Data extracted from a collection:
/---

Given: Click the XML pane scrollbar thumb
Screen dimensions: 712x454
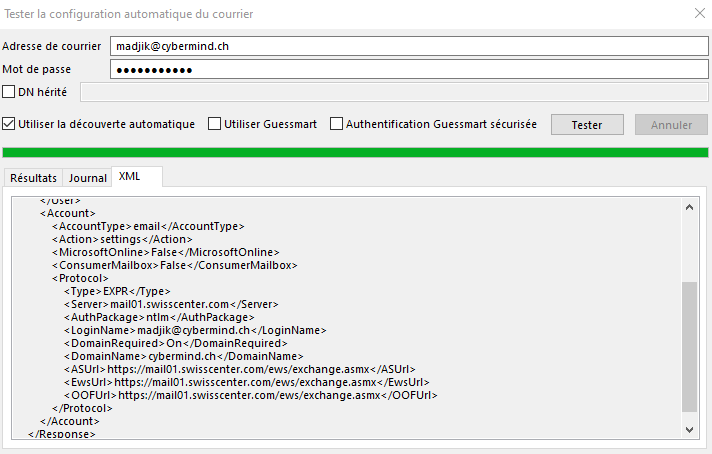Looking at the screenshot, I should click(x=689, y=345).
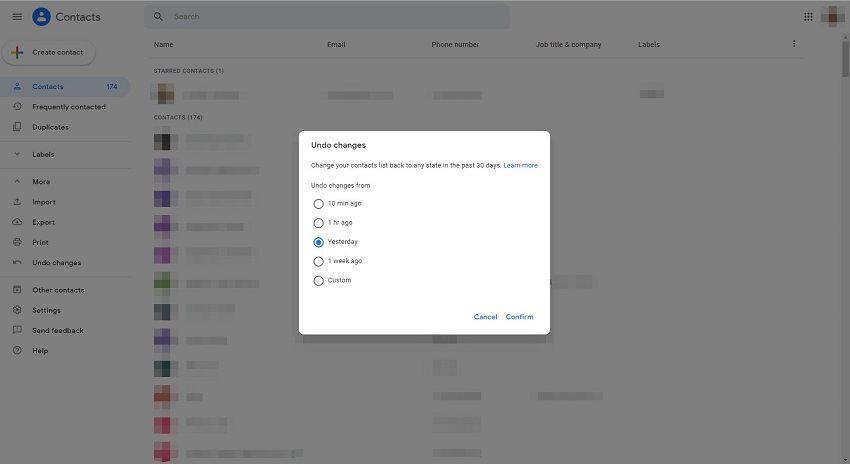Click the Export cloud icon

coord(17,222)
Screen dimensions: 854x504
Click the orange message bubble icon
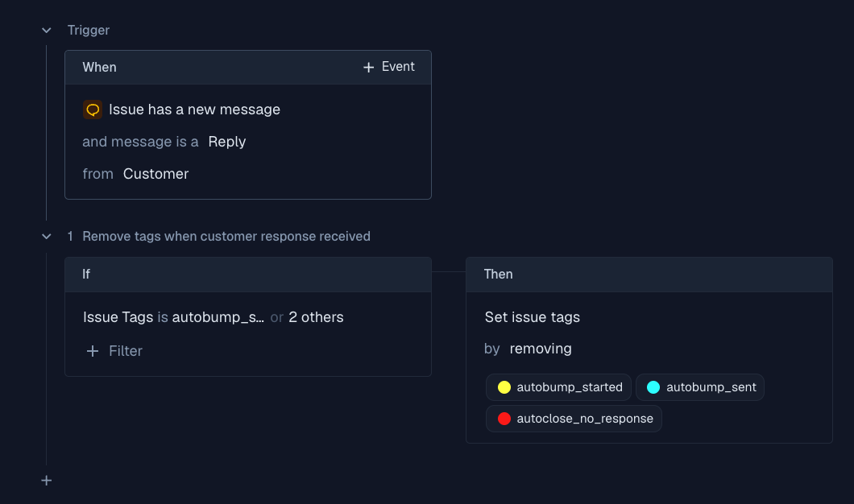click(x=93, y=109)
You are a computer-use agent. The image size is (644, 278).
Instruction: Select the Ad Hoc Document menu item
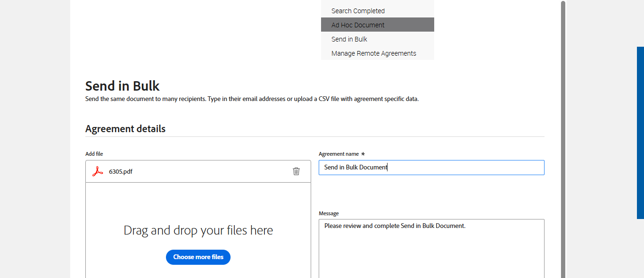coord(358,25)
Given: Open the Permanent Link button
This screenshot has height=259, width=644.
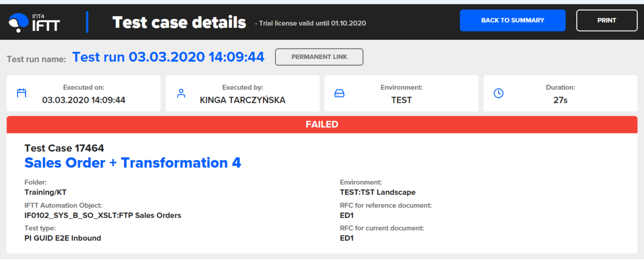Looking at the screenshot, I should 319,57.
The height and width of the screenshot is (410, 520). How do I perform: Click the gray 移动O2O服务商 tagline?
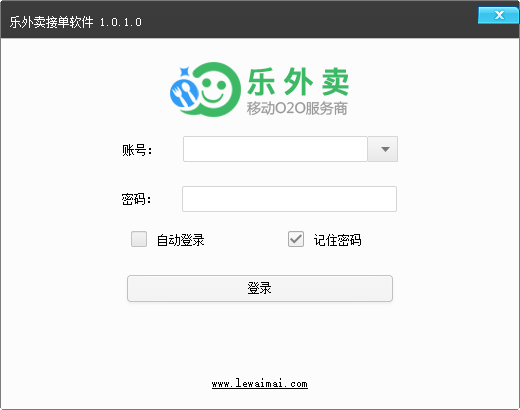297,108
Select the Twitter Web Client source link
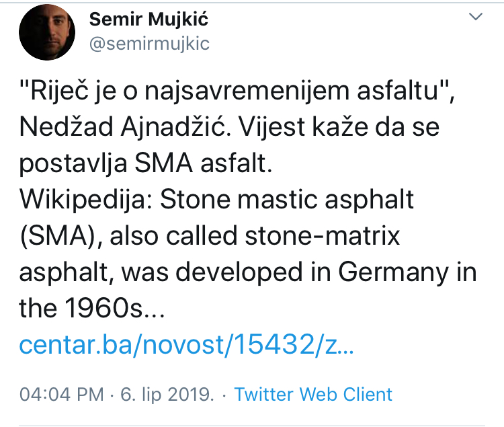This screenshot has width=504, height=427. coord(313,394)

\---

WORK REQUIRED:
The data needs to be reproduced exactly, please, apart from its pictures.

RESPONSE AREA:
Given: Click the XML pane scrollbar thumb
Screen dimensions: 712x454
Looking at the screenshot, I should click(x=689, y=345).
Click the Export cloud icon

coord(17,222)
Screen dimensions: 854x504
Click the orange message bubble icon
click(x=93, y=109)
You are a computer-use agent. The image size is (644, 278).
Instruction: Select the Ad Hoc Document menu item
coord(358,25)
Given: Open the Permanent Link button
This screenshot has height=259, width=644.
Looking at the screenshot, I should 319,57.
The height and width of the screenshot is (410, 520). How do I perform: Click the gray 移动O2O服务商 tagline?
297,108
Select the Twitter Web Client source link
This screenshot has width=504, height=427. coord(313,394)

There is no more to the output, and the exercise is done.